The technical review(s) that may be required will be performed by engineering, environmental, transportation, architectural, landscape architecture, land surveying, archeologists, or other professionals approved by the county.

(c)

If the zoning administrator requires that a technical review(s) be conducted and the applicant does not agree to pay for such review(s), the application will be deemed to be incomplete and no further action will be taken on it.

(d)

An applicant who disagrees with the need for a technical review(s), may request the planning commission to deem the application complete without the requested technical review(s). A request to have the planning commission deem the application complete without the technical review(s) must be received by the zoning administrator 14 work days prior to the next regularly scheduled meeting of the planning commission.
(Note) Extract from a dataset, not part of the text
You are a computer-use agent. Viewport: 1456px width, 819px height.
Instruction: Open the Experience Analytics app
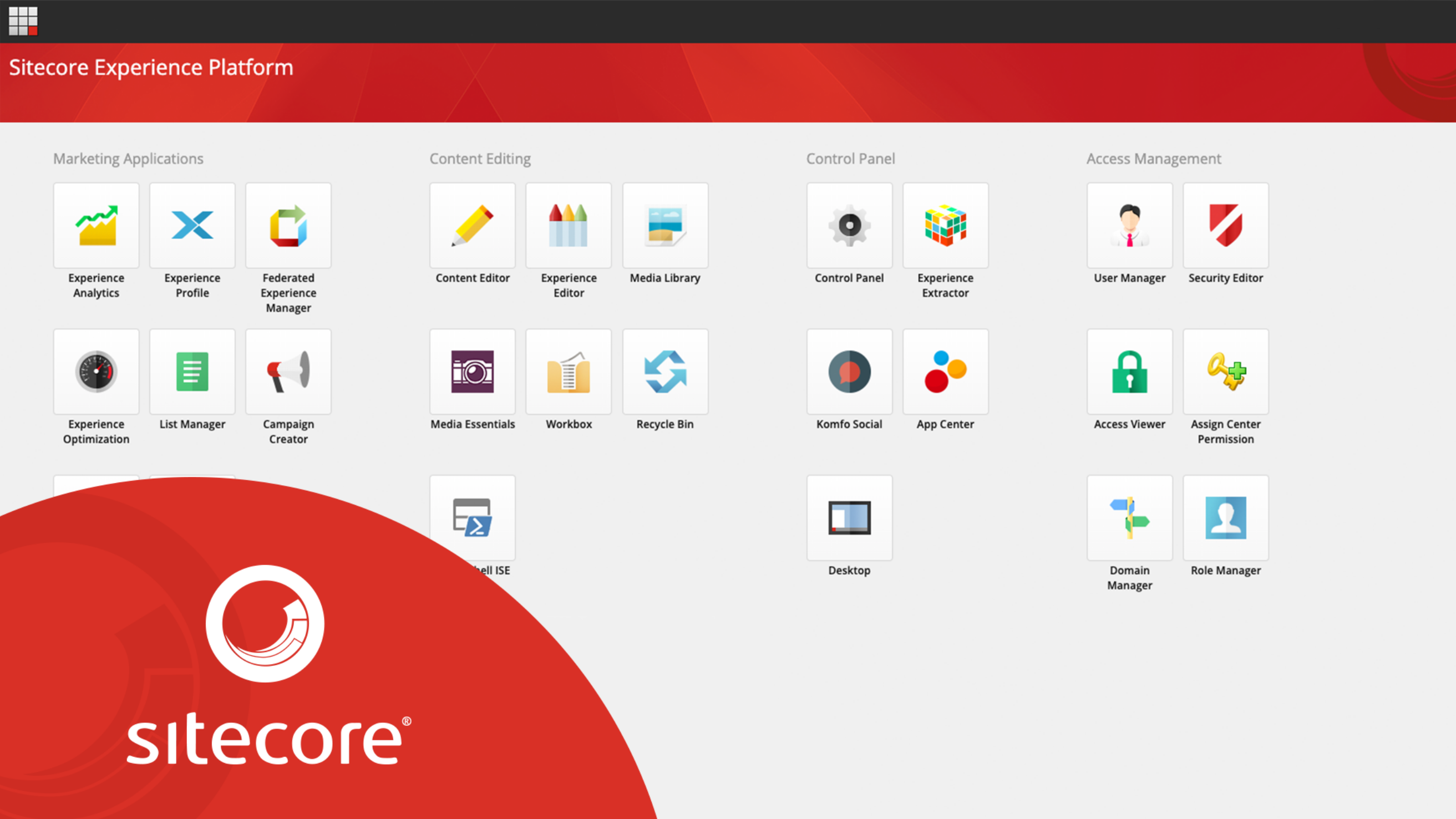click(96, 225)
The planning commission without a public hearing will hear the request.

(e)

The planning commission and/or the board of supervisors may require additional technical reviews as it may determine necessary to consider the application.

(f)

If a technical review(s) is required, the applicant shall pay, in addition to any filing fee for such application, the fee necessary to cover the costs for the technical review(s).

(Ord. of 5-6-03)

Editor's note— Formerly, § 22-25, pertaining to administrative permits for certain manufactured housing, and derived from an ordinance enacted Jan. 5, 1994, was deleted by an ordinance of Sept. 20, 1995.

Sec. 22-26. - Requirements for farm operation manufactured homes.

Farm operation manufactured home shall not exceed four manufactured homes per farm according to the following table:

Number of Manufactured
Homes Permitted
Minimum Acreage
in Farm Operation
1 25
2 200
3 300
4 400

 

The location, placement and use of such manufactured homes shall be subject to the following requirements in addition to any other requirements as may be set forth in this section:

(a)

Head of household. The head of the household who occupies each such manufactured home shall be gainfully employed full time on the farm operation.

(b)

Reclassification. In the event the land upon which each such manufactured home is located shall be reclassified to a residential, business or industrial district, the affected manufactured home shall be removed from the land so reclassified within 90 days following the effective date of the reclassification. This paragraph shall not apply to manufactured houses for farm workers employed in farming operations.

(c)

Accounting. Any farm operation with manufactured homes for farm employees must give the county a sworn accounting of the status of these manufactured homes between January 1 and January 31 of every year. This accounting will include persons who have lived in these homes for the past 12 months and their employment status on the farm.

(Ord. of 1-5-94; Ord. of 9-20-95)

Sec. 22-27. - Reserved.

Editor's note— An ordinance adopted June 7, 2005, repealed § 22-27, which pertained to zoning administrator; authority to grant administrative variances and derived from Ord. of Dec. 4, 1996; Ord. of Sept. 21, 2004, § 7.

Sec. 22-28. - Payment of taxes and fees.

Prior to the initiation of an application by the owner of the subject property, the owner's agent, or any entity in which the owner holds an ownership interest greater than 50 percent, for a special exception, conditional use permit, variance, rezoning or other land use permit, or prior to the issuance of final approval, the applicant shall produce satisfactory evidence that any delinquent real estate taxes, nuisance charges, stormwater management utility fees, and any other charges that constitute a lien on the subject property, that are owed to Dinwiddie County and have been properly assessed against the subject property have been paid. Delinquent taxes shall be interpreted to include such things as interest and penalty charges.

(Ord. of 2-4-98; Ord. of 12-18-12 [A-12-11], § 1)

State Law reference— Similar provisions, Code of Virginia § 15.2-2286.